## Aim of the task
Each record beneath this line should be returned exactly as it is.

## Input
◆ ◆ ◆ ◆ ◆

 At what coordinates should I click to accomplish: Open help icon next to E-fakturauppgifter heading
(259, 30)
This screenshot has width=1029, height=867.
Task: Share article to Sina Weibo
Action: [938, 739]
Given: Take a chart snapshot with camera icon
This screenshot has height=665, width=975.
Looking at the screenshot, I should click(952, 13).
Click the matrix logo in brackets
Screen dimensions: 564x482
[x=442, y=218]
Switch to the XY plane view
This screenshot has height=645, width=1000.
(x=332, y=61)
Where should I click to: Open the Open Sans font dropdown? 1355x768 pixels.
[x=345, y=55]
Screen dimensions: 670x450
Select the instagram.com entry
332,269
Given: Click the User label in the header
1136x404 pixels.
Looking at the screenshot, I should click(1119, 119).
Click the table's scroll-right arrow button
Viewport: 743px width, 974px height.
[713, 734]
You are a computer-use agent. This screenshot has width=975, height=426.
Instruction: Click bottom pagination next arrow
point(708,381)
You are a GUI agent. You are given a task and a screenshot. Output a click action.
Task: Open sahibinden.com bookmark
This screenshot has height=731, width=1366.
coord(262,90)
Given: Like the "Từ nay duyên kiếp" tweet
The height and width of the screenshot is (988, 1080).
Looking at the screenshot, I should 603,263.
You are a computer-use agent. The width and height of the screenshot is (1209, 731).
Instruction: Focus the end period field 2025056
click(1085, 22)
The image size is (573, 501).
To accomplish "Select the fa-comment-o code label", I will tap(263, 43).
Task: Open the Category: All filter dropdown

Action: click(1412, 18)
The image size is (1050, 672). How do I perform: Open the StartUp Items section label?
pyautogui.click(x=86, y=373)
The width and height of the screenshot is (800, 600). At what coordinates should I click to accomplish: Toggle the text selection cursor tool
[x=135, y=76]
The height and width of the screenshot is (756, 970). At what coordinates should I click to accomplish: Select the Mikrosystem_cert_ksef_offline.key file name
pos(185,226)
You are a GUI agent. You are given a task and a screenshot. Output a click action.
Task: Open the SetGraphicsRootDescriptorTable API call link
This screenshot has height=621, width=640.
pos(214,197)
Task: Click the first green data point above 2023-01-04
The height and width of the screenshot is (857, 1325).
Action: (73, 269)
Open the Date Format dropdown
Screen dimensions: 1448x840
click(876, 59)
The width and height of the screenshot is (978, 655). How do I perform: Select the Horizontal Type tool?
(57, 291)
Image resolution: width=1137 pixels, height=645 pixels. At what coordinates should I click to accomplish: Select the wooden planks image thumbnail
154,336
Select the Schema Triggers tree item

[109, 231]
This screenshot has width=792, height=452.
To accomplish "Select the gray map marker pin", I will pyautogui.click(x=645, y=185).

◆ ◆ ◆ ◆ ◆

## Output of the exercise
 At what coordinates should I click to accomplish: Open help icon next to E-fakturauppgifter heading
(259, 30)
This screenshot has width=1029, height=867.
Task: Share article to Sina Weibo
Action: [938, 739]
Given: Take a chart snapshot with camera icon
This screenshot has height=665, width=975.
Looking at the screenshot, I should click(952, 13).
Click the matrix logo in brackets
Screen dimensions: 564x482
[x=442, y=218]
Switch to the XY plane view
This screenshot has height=645, width=1000.
(x=332, y=61)
Where should I click to: Open the Open Sans font dropdown? 1355x768 pixels.
[x=345, y=55]
Screen dimensions: 670x450
Select the instagram.com entry
332,269
Given: Click the User label in the header
1136x404 pixels.
Looking at the screenshot, I should click(1119, 119).
Click the table's scroll-right arrow button
Viewport: 743px width, 974px height.
[713, 734]
You are a computer-use agent. This screenshot has width=975, height=426.
Instruction: Click bottom pagination next arrow
point(708,381)
You are a GUI agent. You are given a task and a screenshot. Output a click action.
Task: Open sahibinden.com bookmark
This screenshot has height=731, width=1366.
coord(262,90)
Given: Like the "Từ nay duyên kiếp" tweet
The height and width of the screenshot is (988, 1080).
Looking at the screenshot, I should 603,263.
You are a computer-use agent. The width and height of the screenshot is (1209, 731).
Instruction: Focus the end period field 2025056
click(1085, 22)
The image size is (573, 501).
To accomplish "Select the fa-comment-o code label", I will tap(263, 43).
Task: Open the Category: All filter dropdown

Action: click(1412, 18)
The image size is (1050, 672). How do I perform: Open the StartUp Items section label?
pyautogui.click(x=86, y=373)
The width and height of the screenshot is (800, 600). At what coordinates should I click to accomplish: Toggle the text selection cursor tool
[x=135, y=76]
The height and width of the screenshot is (756, 970). At what coordinates should I click to accomplish: Select the Mikrosystem_cert_ksef_offline.key file name
pos(185,226)
You are a GUI agent. You are given a task and a screenshot. Output a click action.
Task: Open the SetGraphicsRootDescriptorTable API call link
This screenshot has height=621, width=640.
pos(214,197)
Task: Click the first green data point above 2023-01-04
The height and width of the screenshot is (857, 1325).
Action: (73, 269)
Open the Date Format dropdown
Screen dimensions: 1448x840
click(876, 59)
The width and height of the screenshot is (978, 655). How do I perform: Select the Horizontal Type tool?
(57, 291)
Image resolution: width=1137 pixels, height=645 pixels. At what coordinates should I click to accomplish: Select the wooden planks image thumbnail
154,336
Select the Schema Triggers tree item

[109, 231]
This screenshot has width=792, height=452.
To accomplish "Select the gray map marker pin", I will pyautogui.click(x=645, y=185).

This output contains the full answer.